Roads I have known…
The road in front of my house when I was five, a cul-de-sac,
a safe place for small ones. We weren’t allowed to leave the driveway – and we
didn’t.
The road in front of my grandma’s house – a dangerous
highway full of speeding cars and semi-trucks, some carrying harvest to the
local markets and warehouses: watermelon, corn, apples. My grandmother would
walk along the highway during the slow times and pick up what the trucks had
dropped. My brother and I would sit on the stone walls on either side of the
driveway and wave to people driving by on any Saturday that the weather was
nice and if my mother allowed it. People would honk and wave and once in a
wonderful while a semi would pull his airhorn. Now that was success!
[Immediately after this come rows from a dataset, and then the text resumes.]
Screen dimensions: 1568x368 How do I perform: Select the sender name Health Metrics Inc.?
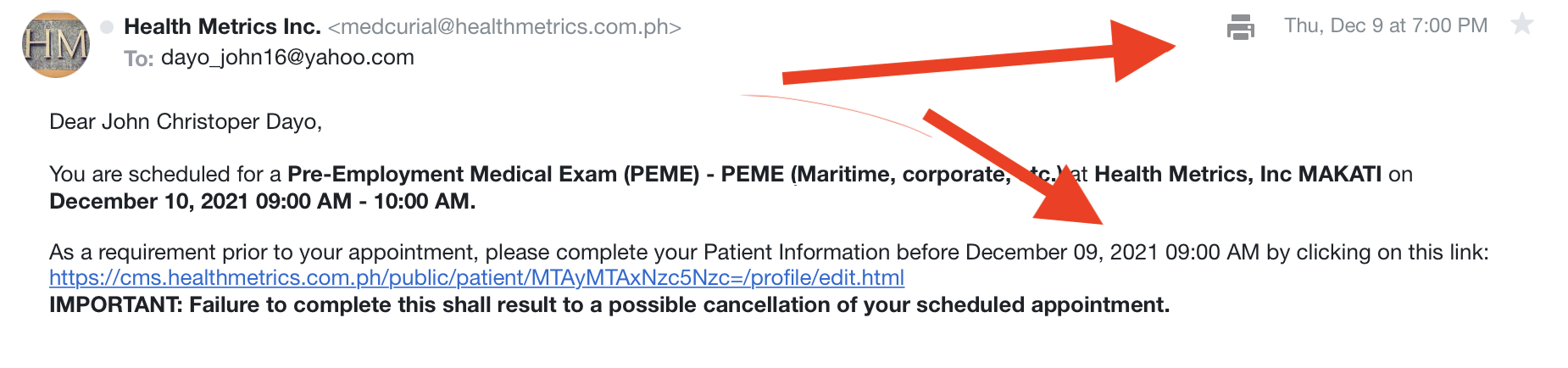tap(222, 26)
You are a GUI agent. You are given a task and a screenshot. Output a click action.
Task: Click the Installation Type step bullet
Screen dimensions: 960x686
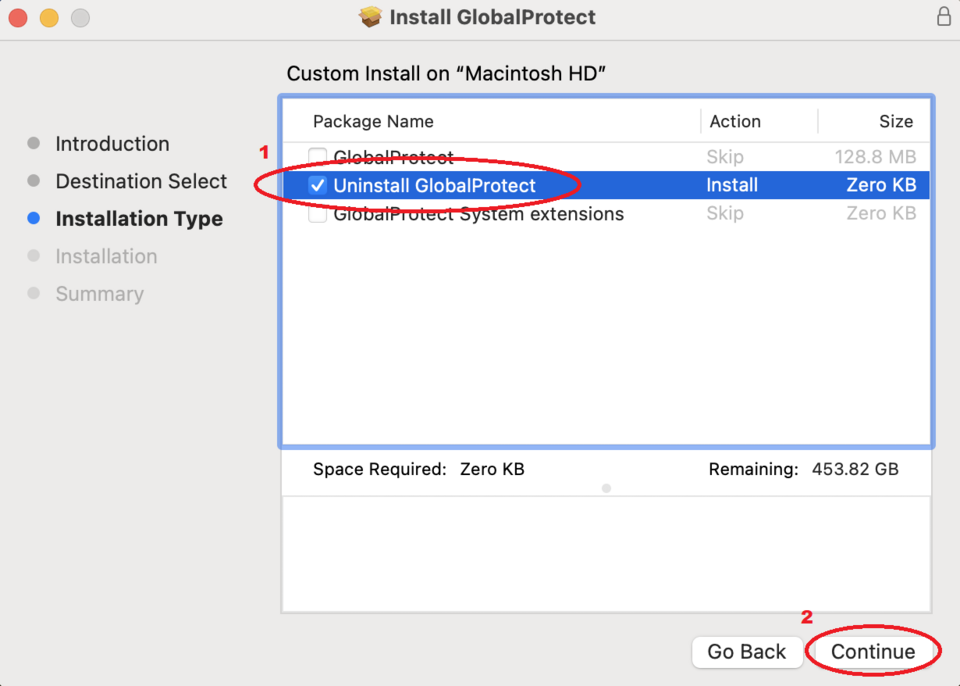[x=34, y=219]
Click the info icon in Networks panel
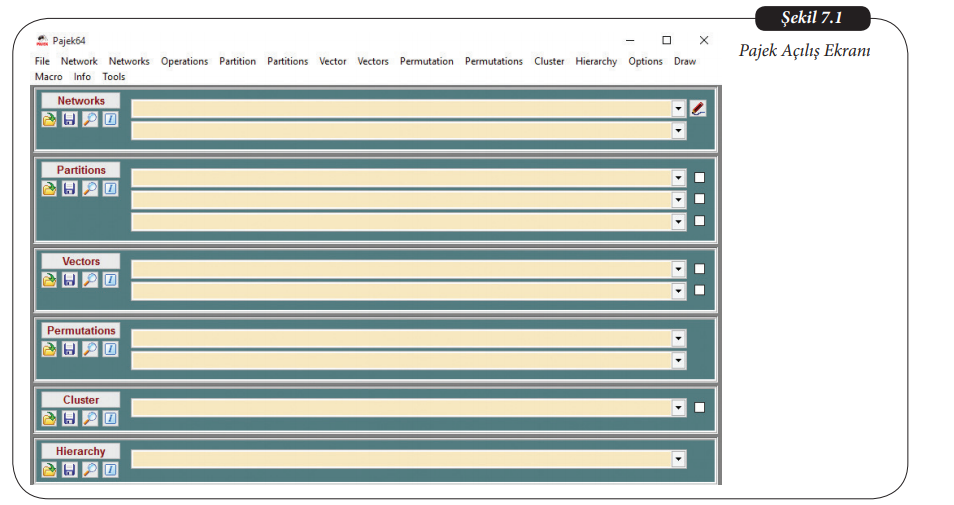Viewport: 954px width, 505px height. (x=110, y=119)
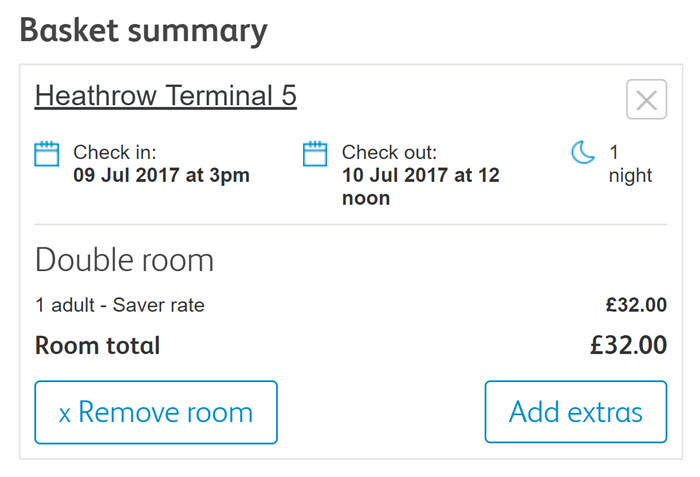Click the moon nights icon
The image size is (700, 477).
click(583, 152)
The road in front of our house called Maple Street where I
ran and tripped and fell and broke a glass jar of ants and other bugs and bled
all over everything, the street we walked to get to school, to get to church,
to walk around the block and see what there was to see and maybe meet up with
friends.
The road that ran past our trailer park called National Road,
busy and dangerous, with a rich history of travels and ancient motels.
The road in front of my house in Phoenix that had a streetlight
which came on about an hour after sunset, just at the right time to let me
enjoy the sunset. Even though I couldn’t really see the sun, I could enjoy the
beautiful colors, magenta, burnt orange, blood red, sunflower yellow, deep blue
and violet. I sat on the curb for hours thinking, praying, sometimes dreaming.
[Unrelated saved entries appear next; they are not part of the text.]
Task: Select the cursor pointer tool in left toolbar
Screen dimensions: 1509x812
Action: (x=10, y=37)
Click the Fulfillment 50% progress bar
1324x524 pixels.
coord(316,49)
I knew every crack in that pavement.
The crazy dirt road on the ranch whose owner we did not
know, but my mom said it was okay for us to take it to look for hieroglyphs on
the rock face. We didn’t find ancient art, but we did get stuck crossing an old
dry creek bed, my dad digging around the bumpers, my mom speechless with anger,
my brother and I exploring the desert until it got too dark (we found a great
horned toad and it really squirted blood out his eyes at us). We were rescued a
few hours later, in the dark, by an old ranch hand driving his 4WD back home.
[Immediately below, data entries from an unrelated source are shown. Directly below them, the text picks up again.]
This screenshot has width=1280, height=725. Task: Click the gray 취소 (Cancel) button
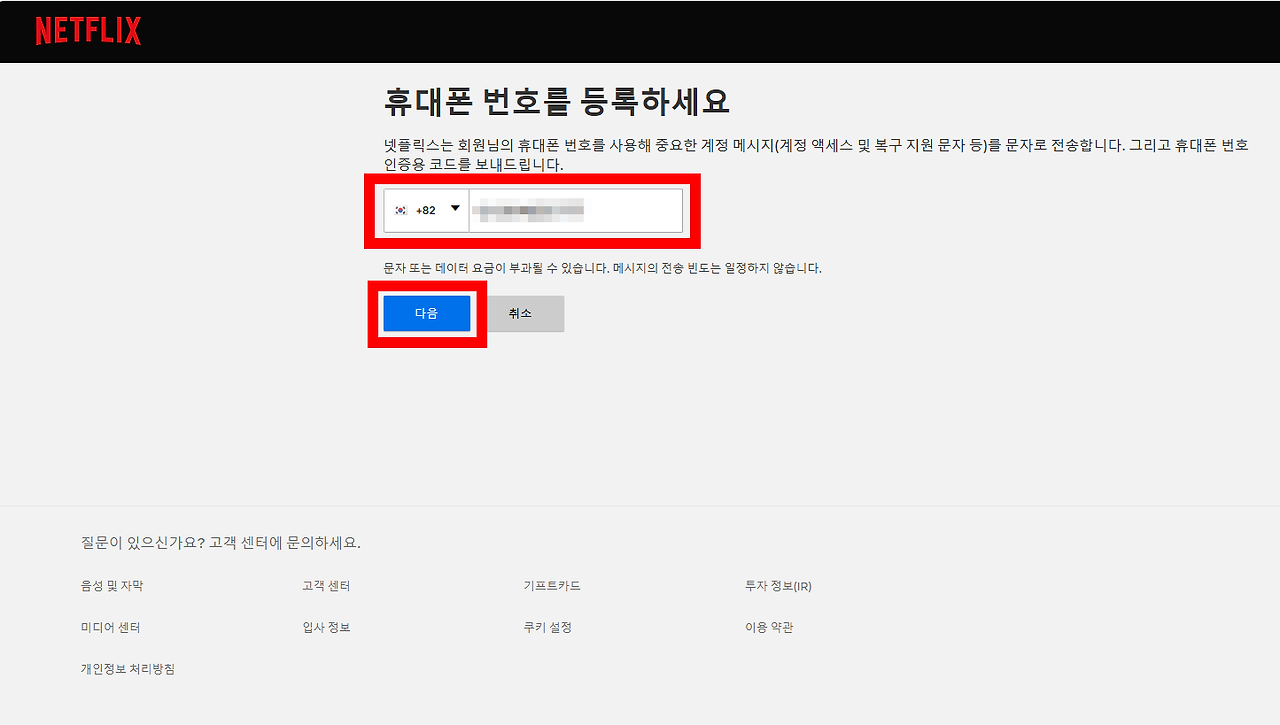[525, 313]
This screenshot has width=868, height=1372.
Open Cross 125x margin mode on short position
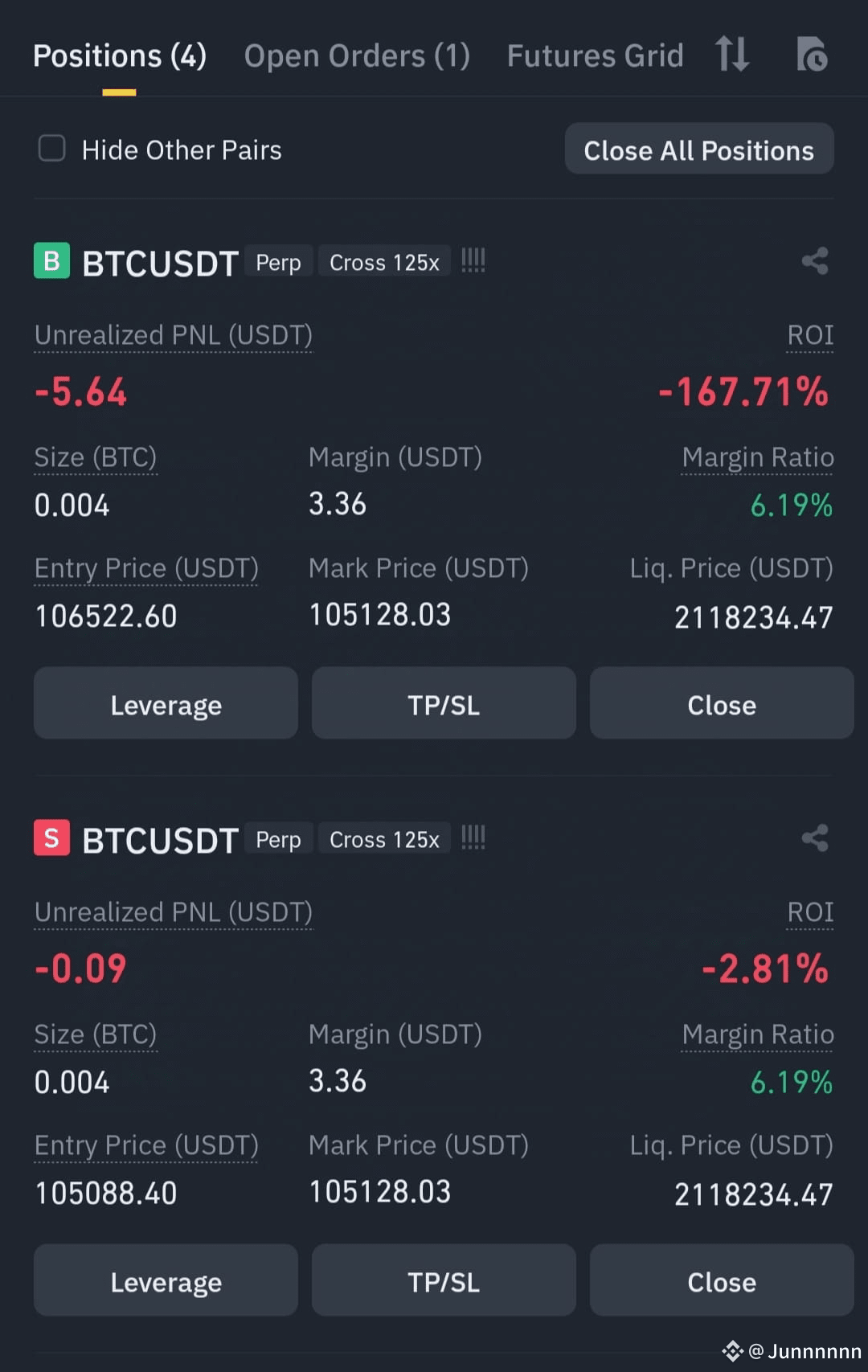pos(384,839)
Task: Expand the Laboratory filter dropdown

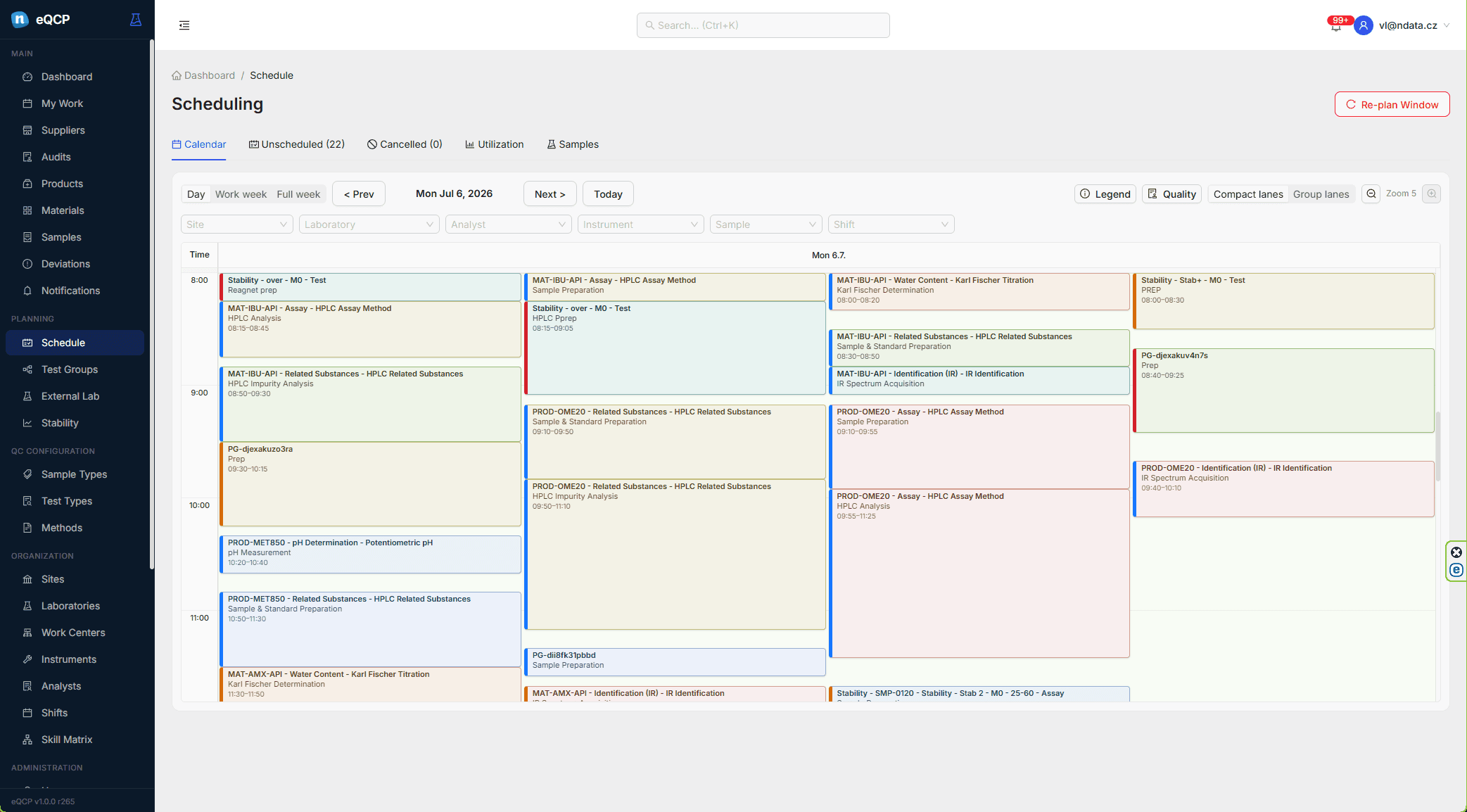Action: tap(369, 224)
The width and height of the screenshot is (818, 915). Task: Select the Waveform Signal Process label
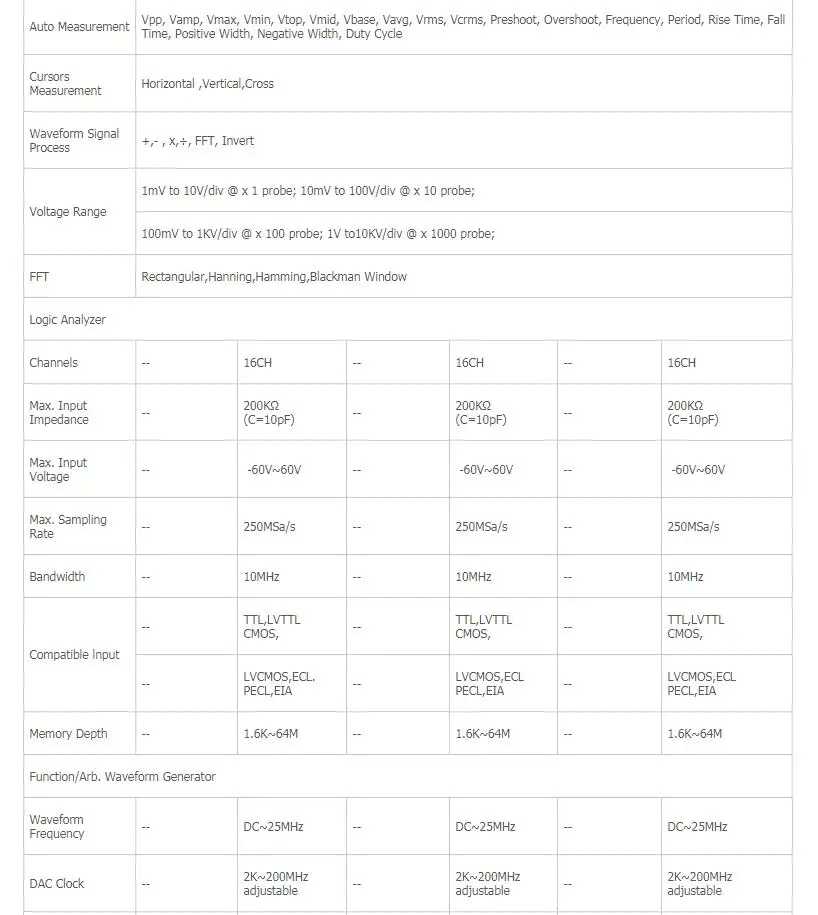click(x=74, y=141)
He was not happy. Neither was his dog.
The road through the woods that led to the campsite where we
spent vacation, brisk air filled with the aroma of pine and rich earth.
The road out in South Dakota during a torrential rainstorm,
moving slow because the roads were washing away and cars passing needed to wait
for each other because only one lane was left.
The lonely road in Montana as we searched for the ghost
town, on someone’s ranch, that my parents thought it would be fun to camp next
to. I don’t remember it being fun.
The road home after a long day at work, relaxing and
breathing deep to encourage my tight muscles to relax.
The road I got lost on looking for a place with a name but
roads with no names and I ended up 20 miles away in a city that, thankfully, I
knew my way around. The story never got written.
The road that leads to the place I want to go.
The road less taken.
The road to Jesus.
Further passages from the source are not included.